● Dettagli esercizio: Per favore, riscrivi la parte dell'elenco che si apre con la riga contenente "Click the x-axis title Dates" e si chiude con quella contenente "pyautogui.click(x=285, y=189)", sostituendo "data point" con "marker" e lasciando invariato tutto il resto.

● Elenco fornito:
※ ※ ※

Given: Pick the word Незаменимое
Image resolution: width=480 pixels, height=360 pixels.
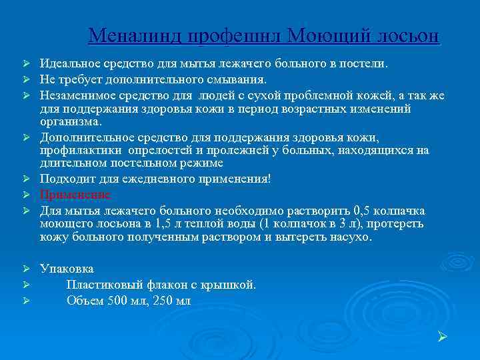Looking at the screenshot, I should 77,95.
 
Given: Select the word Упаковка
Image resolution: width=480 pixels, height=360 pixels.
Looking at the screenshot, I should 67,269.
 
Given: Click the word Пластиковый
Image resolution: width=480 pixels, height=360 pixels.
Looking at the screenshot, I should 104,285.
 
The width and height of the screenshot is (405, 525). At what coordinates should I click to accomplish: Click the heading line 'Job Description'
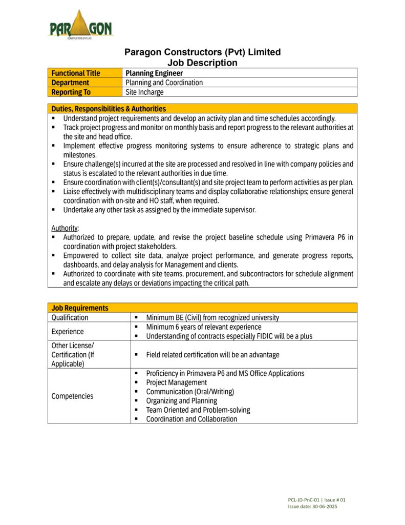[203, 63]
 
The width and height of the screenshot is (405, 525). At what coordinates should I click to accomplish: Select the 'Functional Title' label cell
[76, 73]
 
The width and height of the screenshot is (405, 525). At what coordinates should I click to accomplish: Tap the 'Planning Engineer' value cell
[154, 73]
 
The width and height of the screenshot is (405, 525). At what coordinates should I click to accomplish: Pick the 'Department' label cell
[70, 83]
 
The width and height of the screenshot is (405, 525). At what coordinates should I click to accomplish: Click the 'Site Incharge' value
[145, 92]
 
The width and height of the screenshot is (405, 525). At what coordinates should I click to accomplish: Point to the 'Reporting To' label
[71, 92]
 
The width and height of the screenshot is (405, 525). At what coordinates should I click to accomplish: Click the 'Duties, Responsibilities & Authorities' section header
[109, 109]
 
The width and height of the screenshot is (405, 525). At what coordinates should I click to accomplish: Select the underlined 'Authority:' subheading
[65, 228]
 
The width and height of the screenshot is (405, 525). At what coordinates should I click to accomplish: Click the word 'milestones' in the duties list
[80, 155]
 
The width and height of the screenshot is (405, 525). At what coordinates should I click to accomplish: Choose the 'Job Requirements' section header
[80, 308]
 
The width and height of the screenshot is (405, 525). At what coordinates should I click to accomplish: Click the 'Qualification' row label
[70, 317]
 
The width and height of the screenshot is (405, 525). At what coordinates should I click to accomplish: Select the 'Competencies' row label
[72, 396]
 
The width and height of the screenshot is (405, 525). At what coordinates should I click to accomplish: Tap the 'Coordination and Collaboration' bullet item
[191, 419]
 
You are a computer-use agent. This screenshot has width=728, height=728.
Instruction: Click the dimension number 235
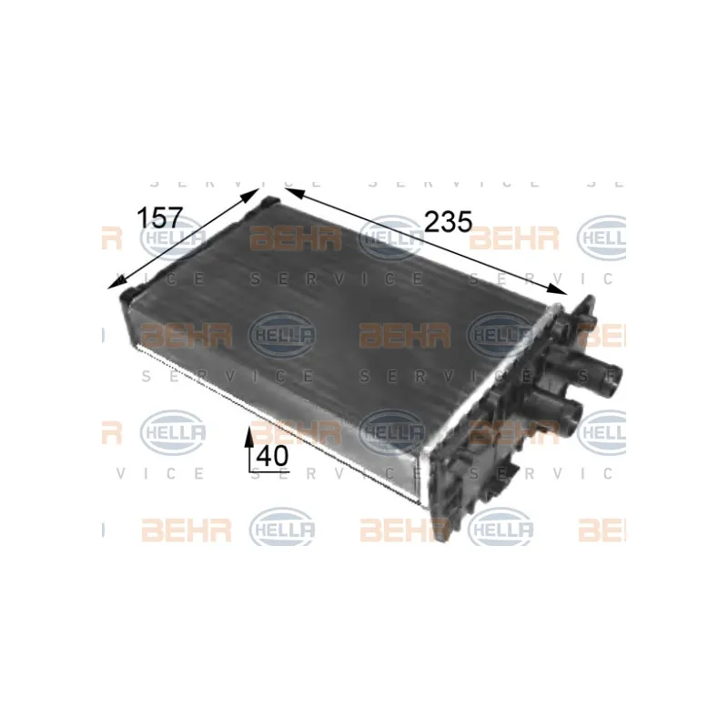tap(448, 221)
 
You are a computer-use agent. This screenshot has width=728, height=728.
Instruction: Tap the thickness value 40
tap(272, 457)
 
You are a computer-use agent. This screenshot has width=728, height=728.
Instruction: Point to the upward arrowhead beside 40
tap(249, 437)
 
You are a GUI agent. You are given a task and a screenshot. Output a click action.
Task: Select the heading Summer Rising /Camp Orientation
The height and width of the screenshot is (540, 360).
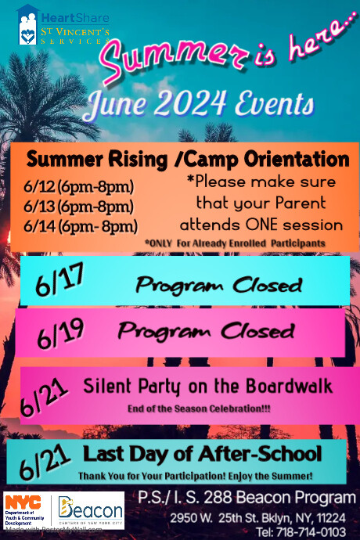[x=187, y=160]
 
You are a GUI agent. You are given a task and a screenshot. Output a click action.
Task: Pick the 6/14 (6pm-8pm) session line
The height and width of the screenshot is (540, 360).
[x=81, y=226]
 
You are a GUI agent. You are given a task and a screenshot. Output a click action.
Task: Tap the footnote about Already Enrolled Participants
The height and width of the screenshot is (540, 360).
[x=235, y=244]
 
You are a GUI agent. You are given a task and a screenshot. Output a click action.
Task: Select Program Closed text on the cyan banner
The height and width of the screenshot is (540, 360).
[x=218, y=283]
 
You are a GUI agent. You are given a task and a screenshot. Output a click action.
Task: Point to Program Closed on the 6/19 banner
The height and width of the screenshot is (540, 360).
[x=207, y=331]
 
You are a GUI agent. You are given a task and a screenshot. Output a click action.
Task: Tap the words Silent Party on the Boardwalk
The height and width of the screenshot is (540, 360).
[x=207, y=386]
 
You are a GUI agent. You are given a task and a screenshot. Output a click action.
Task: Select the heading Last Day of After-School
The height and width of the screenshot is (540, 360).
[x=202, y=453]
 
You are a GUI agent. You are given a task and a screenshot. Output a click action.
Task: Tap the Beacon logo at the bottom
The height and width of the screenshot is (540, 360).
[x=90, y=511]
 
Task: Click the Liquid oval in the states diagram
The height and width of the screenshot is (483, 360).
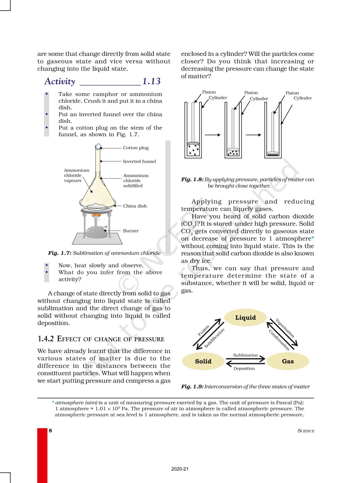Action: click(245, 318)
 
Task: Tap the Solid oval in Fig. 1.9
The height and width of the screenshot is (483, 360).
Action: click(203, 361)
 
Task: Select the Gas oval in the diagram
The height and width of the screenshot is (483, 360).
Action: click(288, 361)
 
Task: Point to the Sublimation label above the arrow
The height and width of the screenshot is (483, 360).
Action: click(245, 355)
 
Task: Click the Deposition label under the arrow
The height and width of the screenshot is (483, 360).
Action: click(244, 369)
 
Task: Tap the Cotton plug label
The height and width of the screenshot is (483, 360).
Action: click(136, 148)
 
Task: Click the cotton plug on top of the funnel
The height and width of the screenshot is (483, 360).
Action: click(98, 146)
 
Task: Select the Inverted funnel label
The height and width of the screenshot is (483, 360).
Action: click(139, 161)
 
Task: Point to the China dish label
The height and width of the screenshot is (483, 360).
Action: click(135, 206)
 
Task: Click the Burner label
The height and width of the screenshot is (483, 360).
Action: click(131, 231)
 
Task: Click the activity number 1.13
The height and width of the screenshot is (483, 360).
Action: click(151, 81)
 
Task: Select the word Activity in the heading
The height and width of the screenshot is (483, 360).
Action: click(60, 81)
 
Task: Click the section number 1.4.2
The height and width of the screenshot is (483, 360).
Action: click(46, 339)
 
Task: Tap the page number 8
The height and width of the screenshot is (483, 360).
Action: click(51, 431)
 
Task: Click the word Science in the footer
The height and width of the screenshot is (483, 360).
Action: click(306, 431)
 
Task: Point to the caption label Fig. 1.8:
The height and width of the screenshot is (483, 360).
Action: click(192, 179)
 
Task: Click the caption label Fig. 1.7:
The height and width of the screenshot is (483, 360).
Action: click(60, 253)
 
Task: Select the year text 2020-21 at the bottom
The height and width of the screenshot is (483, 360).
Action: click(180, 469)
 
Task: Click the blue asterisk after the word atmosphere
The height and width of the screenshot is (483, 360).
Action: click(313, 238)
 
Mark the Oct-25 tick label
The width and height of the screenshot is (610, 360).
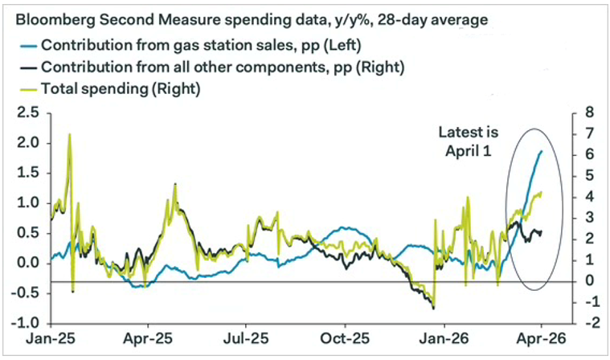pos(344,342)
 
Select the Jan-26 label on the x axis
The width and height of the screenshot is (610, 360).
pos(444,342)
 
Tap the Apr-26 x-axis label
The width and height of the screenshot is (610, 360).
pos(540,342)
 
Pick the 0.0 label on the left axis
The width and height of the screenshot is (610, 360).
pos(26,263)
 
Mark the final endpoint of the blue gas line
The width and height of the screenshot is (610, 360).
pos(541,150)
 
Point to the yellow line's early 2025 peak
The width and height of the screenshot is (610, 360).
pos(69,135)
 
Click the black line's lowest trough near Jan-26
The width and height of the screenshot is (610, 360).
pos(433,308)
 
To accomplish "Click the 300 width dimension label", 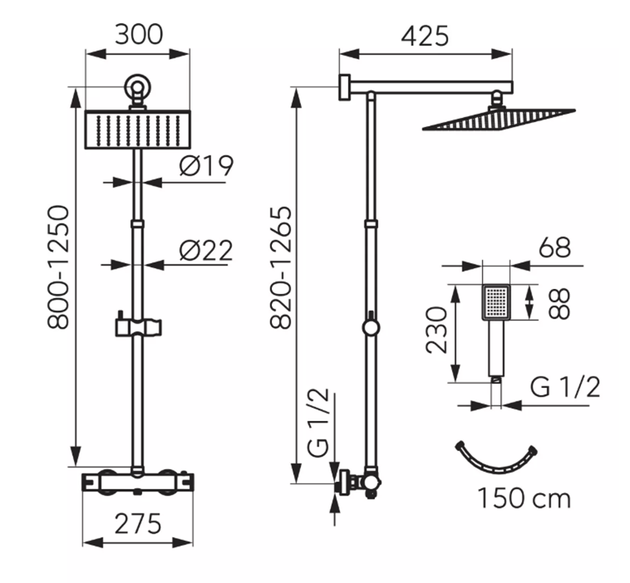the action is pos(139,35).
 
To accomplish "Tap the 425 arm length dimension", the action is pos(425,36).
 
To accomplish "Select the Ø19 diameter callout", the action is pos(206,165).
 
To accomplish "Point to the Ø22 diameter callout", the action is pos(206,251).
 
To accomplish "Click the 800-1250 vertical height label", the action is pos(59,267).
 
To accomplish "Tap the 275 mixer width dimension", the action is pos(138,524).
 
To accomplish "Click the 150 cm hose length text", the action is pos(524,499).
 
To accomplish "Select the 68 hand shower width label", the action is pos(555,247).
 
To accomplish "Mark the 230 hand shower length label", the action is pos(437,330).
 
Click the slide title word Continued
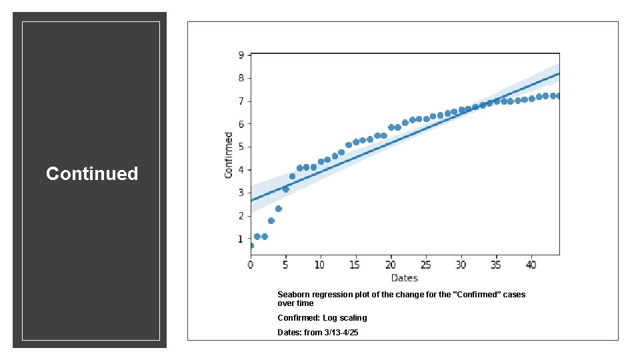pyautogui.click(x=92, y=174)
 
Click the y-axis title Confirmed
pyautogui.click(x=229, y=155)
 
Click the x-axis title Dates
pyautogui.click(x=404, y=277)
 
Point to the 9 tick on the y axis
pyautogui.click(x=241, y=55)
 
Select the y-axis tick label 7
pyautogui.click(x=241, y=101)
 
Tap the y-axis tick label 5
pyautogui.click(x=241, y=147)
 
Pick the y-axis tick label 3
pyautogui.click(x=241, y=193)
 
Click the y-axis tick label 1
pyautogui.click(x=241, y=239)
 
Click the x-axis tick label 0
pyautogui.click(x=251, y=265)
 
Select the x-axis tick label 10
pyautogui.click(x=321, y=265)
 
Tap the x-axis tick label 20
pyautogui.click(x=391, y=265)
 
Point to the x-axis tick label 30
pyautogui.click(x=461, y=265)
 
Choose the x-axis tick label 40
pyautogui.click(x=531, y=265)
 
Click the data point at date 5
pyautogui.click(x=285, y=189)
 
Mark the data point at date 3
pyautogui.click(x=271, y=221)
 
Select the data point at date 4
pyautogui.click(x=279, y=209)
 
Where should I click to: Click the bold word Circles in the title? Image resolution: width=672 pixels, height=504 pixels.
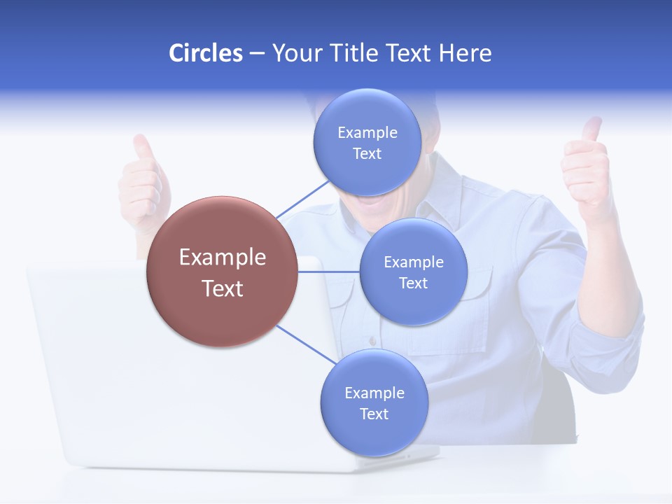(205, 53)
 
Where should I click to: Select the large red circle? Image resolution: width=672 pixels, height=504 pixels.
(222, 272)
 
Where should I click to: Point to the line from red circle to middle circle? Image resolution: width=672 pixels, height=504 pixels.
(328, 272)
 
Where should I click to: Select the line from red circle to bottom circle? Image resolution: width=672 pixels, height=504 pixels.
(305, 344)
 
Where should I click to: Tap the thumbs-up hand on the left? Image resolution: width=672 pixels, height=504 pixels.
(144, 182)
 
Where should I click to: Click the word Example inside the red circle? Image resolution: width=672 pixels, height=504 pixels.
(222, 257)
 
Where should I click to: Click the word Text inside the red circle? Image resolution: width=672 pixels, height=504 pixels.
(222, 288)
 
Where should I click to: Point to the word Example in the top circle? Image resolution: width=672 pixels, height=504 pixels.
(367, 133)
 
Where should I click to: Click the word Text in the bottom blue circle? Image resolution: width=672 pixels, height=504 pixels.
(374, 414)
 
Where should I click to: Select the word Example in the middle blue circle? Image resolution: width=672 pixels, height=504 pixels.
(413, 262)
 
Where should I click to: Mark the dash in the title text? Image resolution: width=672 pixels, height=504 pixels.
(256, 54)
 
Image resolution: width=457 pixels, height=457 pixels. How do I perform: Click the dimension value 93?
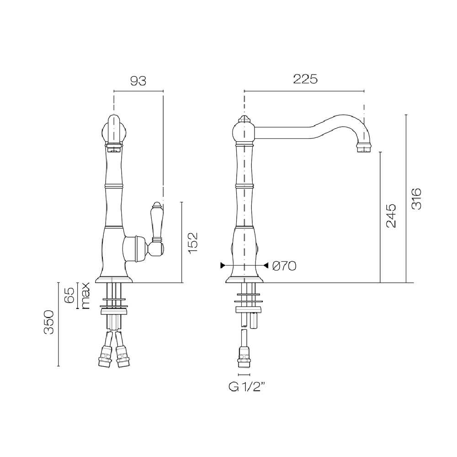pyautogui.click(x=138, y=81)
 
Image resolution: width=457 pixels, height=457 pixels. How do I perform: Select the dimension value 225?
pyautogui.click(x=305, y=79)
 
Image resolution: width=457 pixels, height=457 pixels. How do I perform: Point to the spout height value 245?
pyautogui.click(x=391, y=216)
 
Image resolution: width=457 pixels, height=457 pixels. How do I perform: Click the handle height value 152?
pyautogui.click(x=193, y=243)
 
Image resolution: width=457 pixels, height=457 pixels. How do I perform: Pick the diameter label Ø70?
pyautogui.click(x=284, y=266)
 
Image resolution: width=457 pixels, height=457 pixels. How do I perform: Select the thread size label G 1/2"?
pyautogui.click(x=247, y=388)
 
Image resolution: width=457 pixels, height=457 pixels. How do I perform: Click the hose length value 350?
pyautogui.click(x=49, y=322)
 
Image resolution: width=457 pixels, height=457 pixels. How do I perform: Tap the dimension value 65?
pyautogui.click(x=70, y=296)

※ ※ ※

● La soluzione:
Click the x-axis title Dates
pyautogui.click(x=404, y=277)
 
Point to the 9 tick on the y axis
pyautogui.click(x=241, y=55)
 
Select the y-axis tick label 7
pyautogui.click(x=241, y=101)
 
Tap the y-axis tick label 5
pyautogui.click(x=241, y=147)
 
Pick the y-axis tick label 3
pyautogui.click(x=241, y=193)
 
Click the y-axis tick label 1
pyautogui.click(x=241, y=239)
 
Click the x-axis tick label 0
pyautogui.click(x=251, y=265)
 
Select the x-axis tick label 10
pyautogui.click(x=321, y=265)
 
Tap the x-axis tick label 20
pyautogui.click(x=391, y=265)
 
Point to the x-axis tick label 30
pyautogui.click(x=461, y=265)
 
Choose the x-axis tick label 40
pyautogui.click(x=531, y=265)
 
Click the marker at date 5
pyautogui.click(x=285, y=189)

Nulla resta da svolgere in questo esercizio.